GIVEN INSTRUCTION — Please put the lines of the records below into a JSON list of strings, one string per line and blank lines left out. Begin at the line that has "Image resolution: width=1300" and stop after the line that has "(x=310, y=361)".

GIVEN RECORDS —
[BEGIN]
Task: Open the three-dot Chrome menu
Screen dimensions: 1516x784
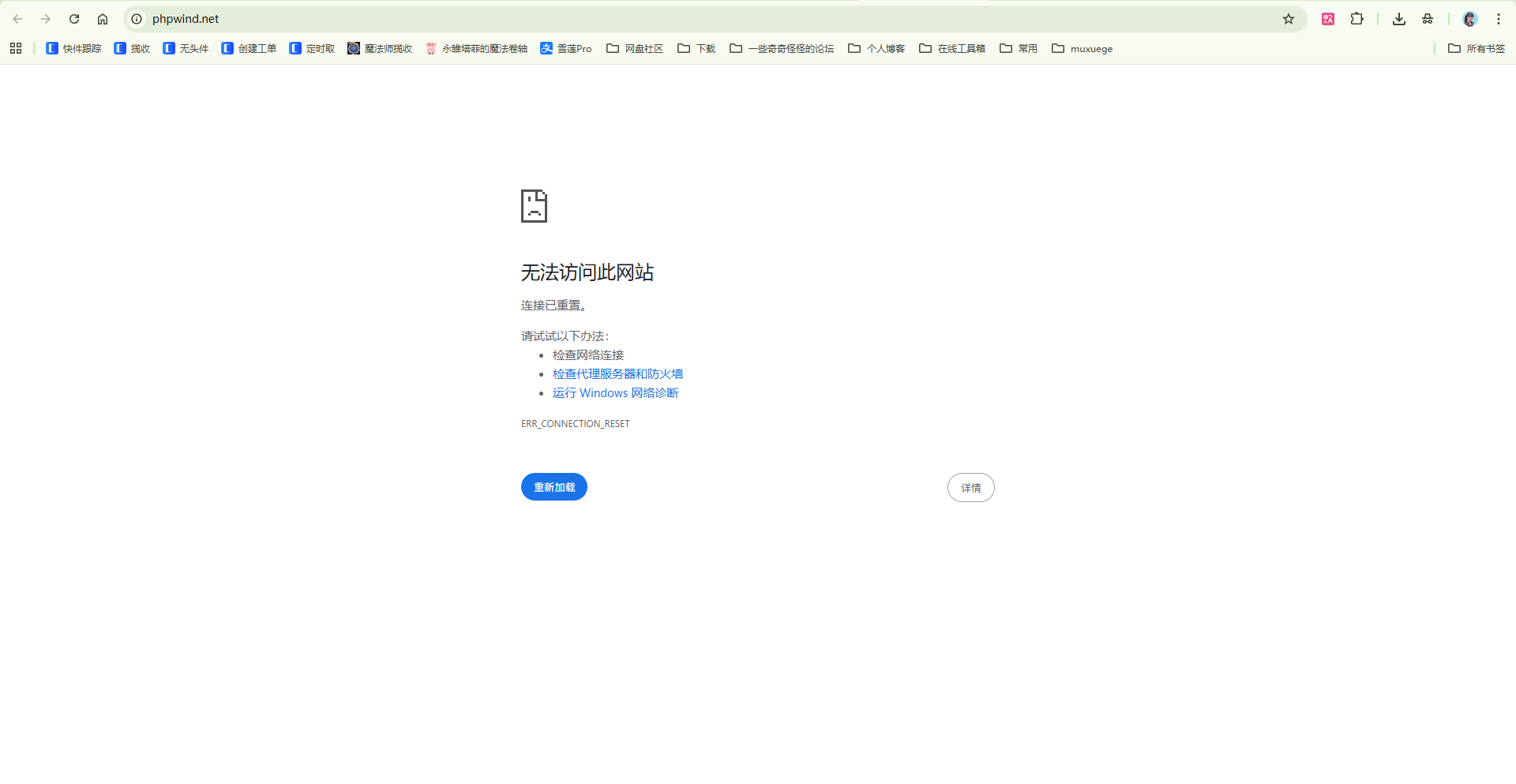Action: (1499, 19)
[END]
[BEGIN]
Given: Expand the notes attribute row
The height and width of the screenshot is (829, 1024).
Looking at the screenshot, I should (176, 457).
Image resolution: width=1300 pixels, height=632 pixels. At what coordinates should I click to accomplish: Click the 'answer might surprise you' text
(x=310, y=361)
[END]
RESULT OF THIS EXERCISE —
[
  "Image resolution: width=1300 pixels, height=632 pixels. At what coordinates should I click to accomplish: Click the 'answer might surprise you' text",
  "(x=310, y=361)"
]